At first glance, the paintings seem innocuous enough, having secured Noland a position in the canon of abstract art, but there is something much deeper, and ultimately more human, going on than in the work of many of his peers. Art historical comparisons abound: the horizontal canvases of stripes suggest Bridget Riley or Gerhard Richter; the criss-crosses bisecting planes of colour call to mind Piet Mondrian; the uninterrupted fields of saturated pigment with dashes of lines at the edges might put us in mind of a kind of Mark Rothko gone wrong or a misshapen Barnet Newman. But if art history teaches us anything, it is surely that there are only a few original ideas to go round, especially in abstract painting, where the idea is much less important than the effect. Consequently, we should not get too hung up on what it looks like and instead focus on how it makes us feel, which is where the magic really happens.

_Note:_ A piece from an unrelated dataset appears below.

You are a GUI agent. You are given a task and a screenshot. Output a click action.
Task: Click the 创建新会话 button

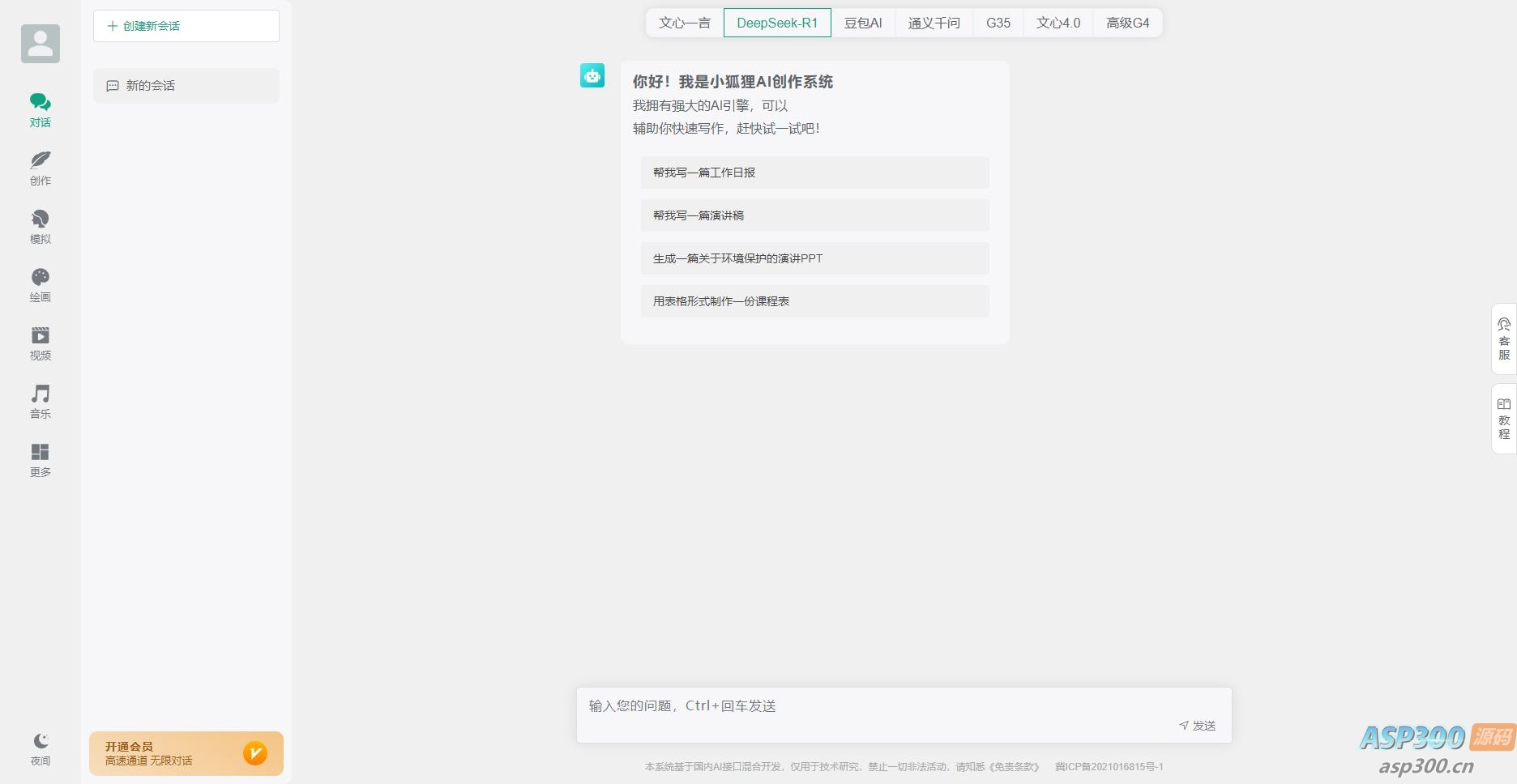click(x=186, y=25)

It is all too easy to stand and stare at paintings like Noland’s, searching, surveying, scrutinising as if there is some hidden mystery to uncover, which is why people often find themselves frustrated: there is, simply speaking, not much of anything at all to see. Noland, like Rothko perhaps, was more interested in the emotive qualities of form and colour, couched in the language of geometry. For the most part, the lines are flawless – sharp, crisp, economic expressions of the shortest distance between two points – but occasionally you spot a playful disruption, such as in Untitled (1978), where the black line and the mauve line are unfinished at their lower extremities. Or, in the same painting, where a thick green line fizzles off into a sea-like shore that reveals the canvas underneath. But honestly, this is clutching at straws – there is hardly a brushstroke out of place.
So, you might ask, if there is nothing much to see, what is there? These works are things you absorb more than you look at. They radiate off the canvas and into you, which is where Noland excels. Minted Morning (2003) glows through its muted pastel shades, giving out an enveloping warmth that is surprising considering the superficial lack of brightness. The effect of these Stripe works of the early 2000s is one of tranquillity and contemplation, the lines so comfortingly orderly that they disturb neither thought nor world. In the Plaid works of the 1970s, however, there is a controlled urgency, an assertiveness in the way the lines cross one another perfectly perpendicular, sometimes more or less translucent and sometimes resolute, such as in the elegant Interface (1973). The Shapes from the 1980s are another thing entirely: bold in stature, controlled in form, they feel displaced from some cosmic jigsaw puzzle, where works such as Reappearance (1981) obliterate our long-held sense of the canvas as a quadrangle, demonstrating that form – as pure geometry – is just an arbitrary expression of space.
Noland was a master of reiterating the same few core notions of line, colour and shape in ways that remain fresh, surprising and invigorating. He was not bound by rules, but was committed to the sincere evocation of feeling from a few simple principles, and this exhibition showcases some of his very best efforts.
Kenneth Noland: Stripes/Plaids/Shapes continues at Pace, 5 Hanover Square, London, until 4th March 2023.